Joaquim Kuong, assistant dean of FAH, said in his speech that languages around the world have evolved over the years in terms of phonology, semantics, morphology, and syntax, with grammaticalisation being one of the most important phenomena. Yang Wenjiang, head of the Department of Japanese, then introduced Prof Narrog’s academic career. Prof Narrog holds PhD degrees from the Ruhr University Bochum, Germany, and the University of Tokyo, Japan, and has been a visiting scholar at the University of California, Berkeley, the Harvard-Yenching Institute, and the National Institute for Japanese Language and Linguistics, Japan. His research interests include linguistic typology, modality, grammatical change (especially grammaticalisation), and semantic maps. His publications include several monographs and co-authored handbooks published by Oxford University Press, and over 200 high-quality journal articles, book chapters, and book reviews.

In the lecture, Prof Narrog first used examples such as the lexical verb ‘go’ in English becoming a future tense marker, verbs becoming non-lexical modal auxiliaries, and the numeral for ‘one’ in many languages becoming an indefinite article like ‘a’, to explain the concept of grammaticalisation, the process where a word evolves from a content word into a grammatical or discourse marker. It is widely accepted and well documented that in the process of grammaticalisation, grammatical or discourse markers generally do not revert to content words. This irreversible characteristic is described in academia as the ‘unidirectionality of grammaticalisation’. From a discourse-oriented perspective, as lexical entries develop towards grammatical categories, they become increasingly speaker-oriented, hearer-oriented, and text-oriented, for which the superordinate label ‘discourse-oriented’ is used. The grammaticalised items also move up the hierarchy of syntactic categories, often expressing themselves in a movement towards the peripheral position of a clause. Such a movement involves an expansion of scope. Prof Narrog pointed out that in the process of grammaticalisation, the transformation of the function of a word class and the expansion of its scope are inherently directional.

During the Q&A session, UM students and faculty engaged in in-depth discussions with Prof Narrog on language evolution.
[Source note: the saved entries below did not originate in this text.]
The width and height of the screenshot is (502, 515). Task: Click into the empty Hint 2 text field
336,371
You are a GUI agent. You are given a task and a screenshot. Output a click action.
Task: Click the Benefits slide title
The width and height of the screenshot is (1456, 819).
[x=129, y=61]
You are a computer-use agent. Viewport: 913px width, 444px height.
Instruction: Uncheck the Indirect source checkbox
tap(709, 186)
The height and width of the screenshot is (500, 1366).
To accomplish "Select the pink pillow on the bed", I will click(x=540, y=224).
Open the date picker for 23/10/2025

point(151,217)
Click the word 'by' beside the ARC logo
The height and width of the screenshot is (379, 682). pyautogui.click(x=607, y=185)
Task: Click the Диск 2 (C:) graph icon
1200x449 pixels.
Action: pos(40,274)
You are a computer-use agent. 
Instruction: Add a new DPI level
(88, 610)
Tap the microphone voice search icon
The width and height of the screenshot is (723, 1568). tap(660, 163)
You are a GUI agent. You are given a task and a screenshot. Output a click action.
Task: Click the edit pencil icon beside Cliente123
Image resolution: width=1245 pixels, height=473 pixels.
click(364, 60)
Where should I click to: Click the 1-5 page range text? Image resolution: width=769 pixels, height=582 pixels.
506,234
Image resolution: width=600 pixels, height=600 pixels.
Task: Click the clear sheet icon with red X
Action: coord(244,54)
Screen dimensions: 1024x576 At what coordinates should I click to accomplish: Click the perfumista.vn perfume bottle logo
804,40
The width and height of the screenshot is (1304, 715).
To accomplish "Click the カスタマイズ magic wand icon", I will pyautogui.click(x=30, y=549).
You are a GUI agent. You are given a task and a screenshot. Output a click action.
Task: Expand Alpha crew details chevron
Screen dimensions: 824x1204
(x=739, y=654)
Xu Jie, dean of FAH, presented Prof Narrog with a souvenir for his insightful presentation.

This was the second lecture of the Macao Humanities Forum for the 2024/2025 academic year. Each year, the forum invites prominent scholars in different fields of the humanities to share their latest research findings with students and faculty members in Macao. Previous lectures of the forum have covered a wide range of topics, including literature, linguistics, history, translation, and arts.